What you haven't read (apologies to Sarah, Sara and Linda):
Of course I'm referring to my two unpublished novels, Heirs of Mavarin and Mages of Mavarin. It's not just because of a desire to promote them that I mention them here, although it's fair to say I'm obsessed with getting them edited and accepted for publication by a major publisher. The salient point is that they dramatize many of my core values - gentleness, compassion, idealism, honesty, a questing sort of faith, empathy, and earnestness - as well as my frailties - selfishness, obsession, impulsiveness, messiness, insecurity, alienation, and naivitee. Very few of my characters are malicious, and even those guys are somewhat likeable, and have reasons for what they do. In short, the Mavarin books have a sensibility that is the antithesis of Lord of the Flies.

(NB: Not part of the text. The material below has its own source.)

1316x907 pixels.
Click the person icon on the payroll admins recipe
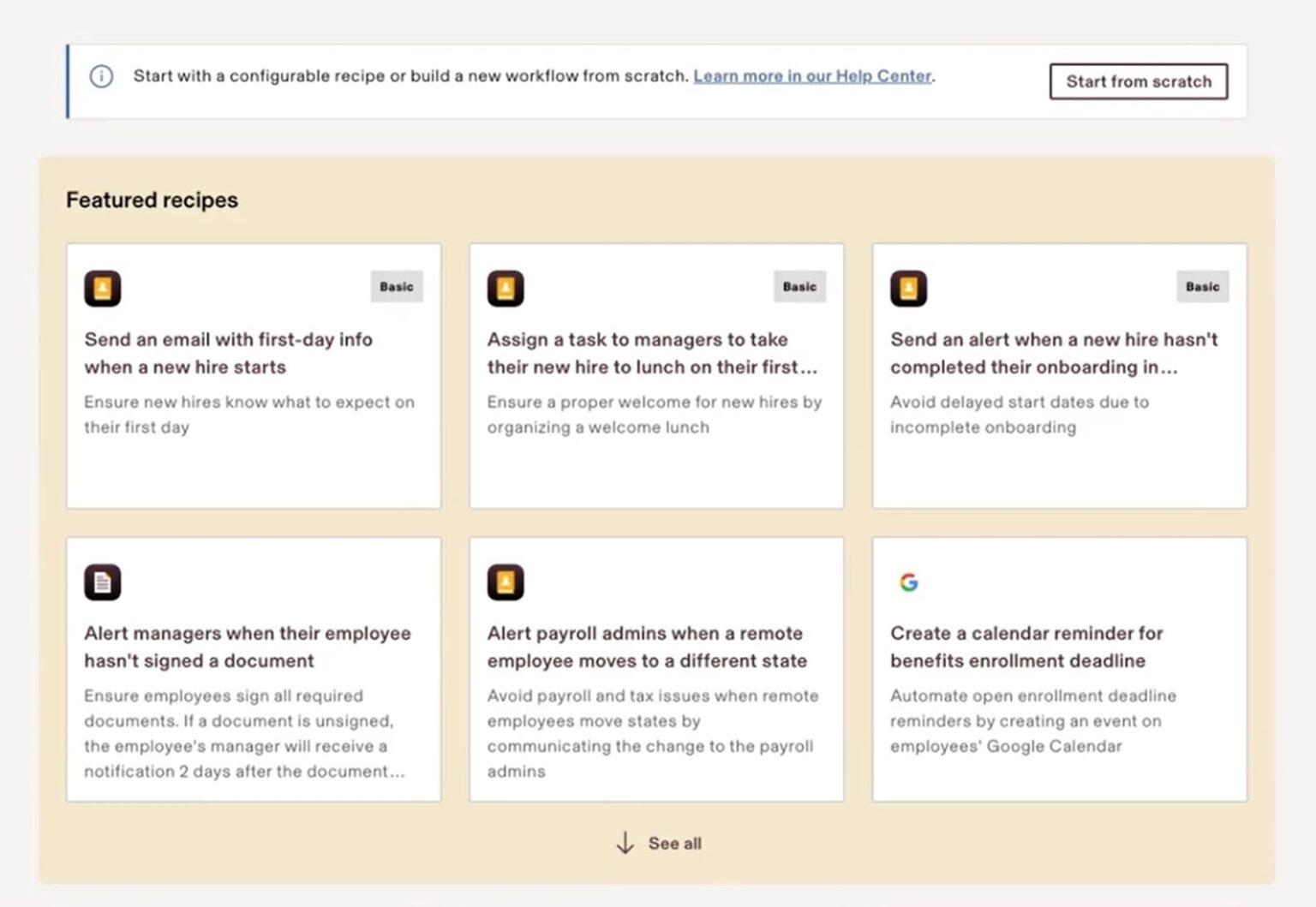(x=505, y=582)
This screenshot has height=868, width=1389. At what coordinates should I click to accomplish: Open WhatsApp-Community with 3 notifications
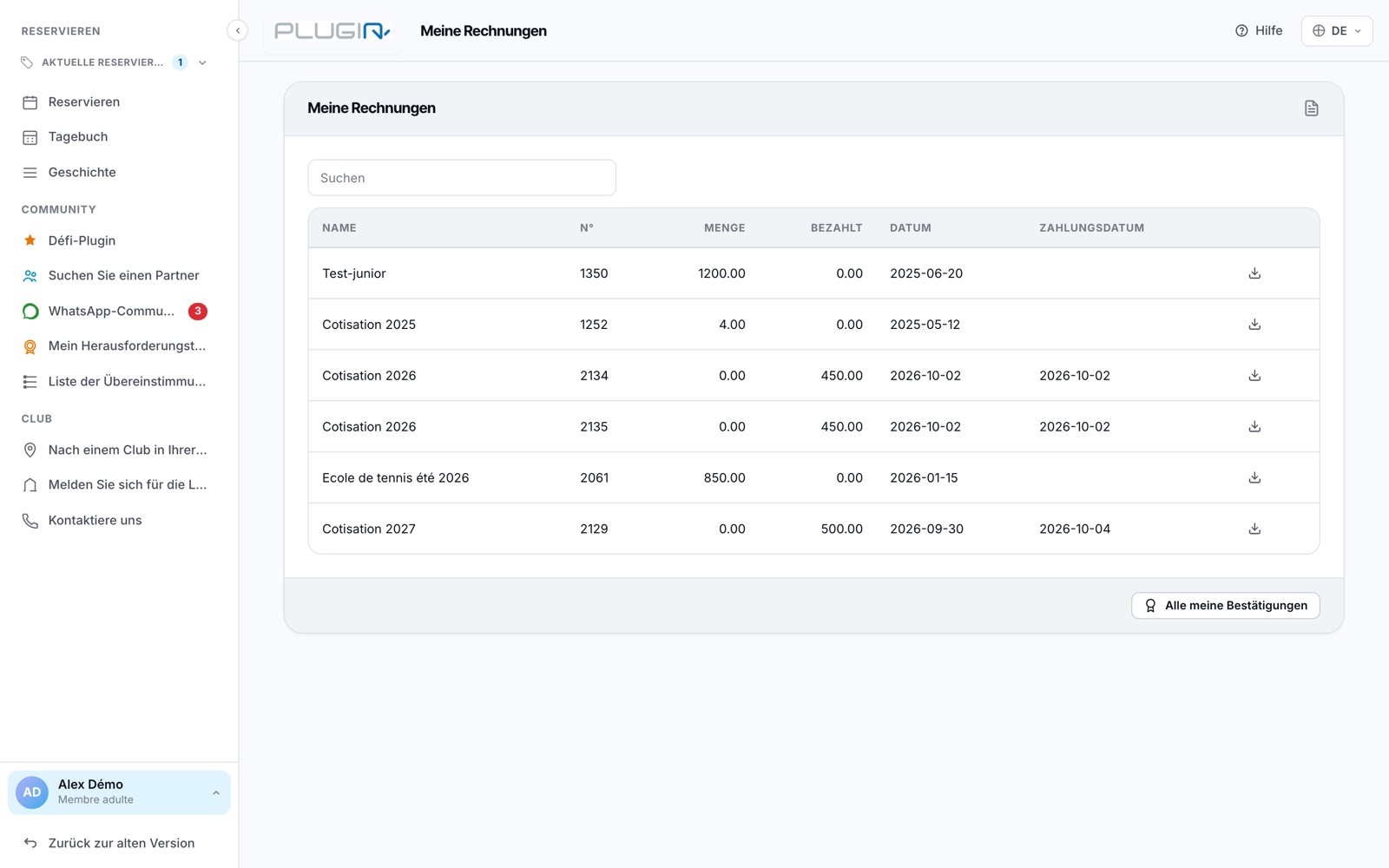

What would these books tell you about me? Not much, in terms of biographical details. None of these characters are me, particularly, or people I know. I suppose there are reflected bits of me, split by a prism into a fragmented rainbow. Still, the biggest fragments reflect my attitudes with fair accuracy. I don't like war, revenge, or most of the nastier human emotions and actions. They exist, though, and must be dealt with, preferably by loving, peaceful means wherever possible--not that that always works.


What y
ou've read, or should read:
Not surprisingly for someone
who maintains a Madeleine L'Engle website, the single most seminal book for me among books by other people is
A Wrinkle in Time. The award-winning story, about a smart, alienated non-beauty adolescent misfit, promotes compassion, critical thought, faith, reading, truth, mathematics (okay, I'm a little weak on that part) and individuality. Its depiction of logic without love, imposed conformity without compassion is especially memorable. One message in the book, examined more bluntly in one of the sequels, is that even the alienated misfit needs to learn to adapt, not for the sake of conformity but to be more effective at survival. That's a lesson I was unable to learn as a teenager. I hope I'm better at it now.

What I would "unread":
In ninth grade we not only read William Golding's Lord of the Flies but were made to watch the film. I hated it and was haunted by it. The premise of this novel is that people are no damn good, and that only the veneer of society - the social contract codified by laws and enforced by police - keeps people from murder and depravity. As the former victim of elementary school bullies (ten kids surrounding me to put ice down my back for the crimes of social ineptness and the last name Funk), I know perfectly well that people sometimes do malicious things to each other. One has only to look at the Middle East and Africa (just for starters) to see malice at work. I prefer to believe, however, that that is not the dominant thread of human behavior. People hurt each other mostly because they've developed a dehumanizing "us and them" mentality, in which "they" aren't really human and therefore don't have any rights. The most extreme form of this is found in the psychopath, who cannot believe in anyone other than himself (or herself). I suppose the Lord of the Flies defines me about as well as the other books mentioned here, as an example of everything I'm against.

Karen

2 comments:

Anonymous said...

I agree with Scalzi-- very cool!

Anonymous said...

Your haiku and pic (and links) are up, but I haven't loaded the photo into my ftp space yet, so it might not be there for long.  The URL I got from your space didn't work...  

thanks ever for the contribution!  Good luck on your books-- and hope you'll continue visiting with your strong sense of image!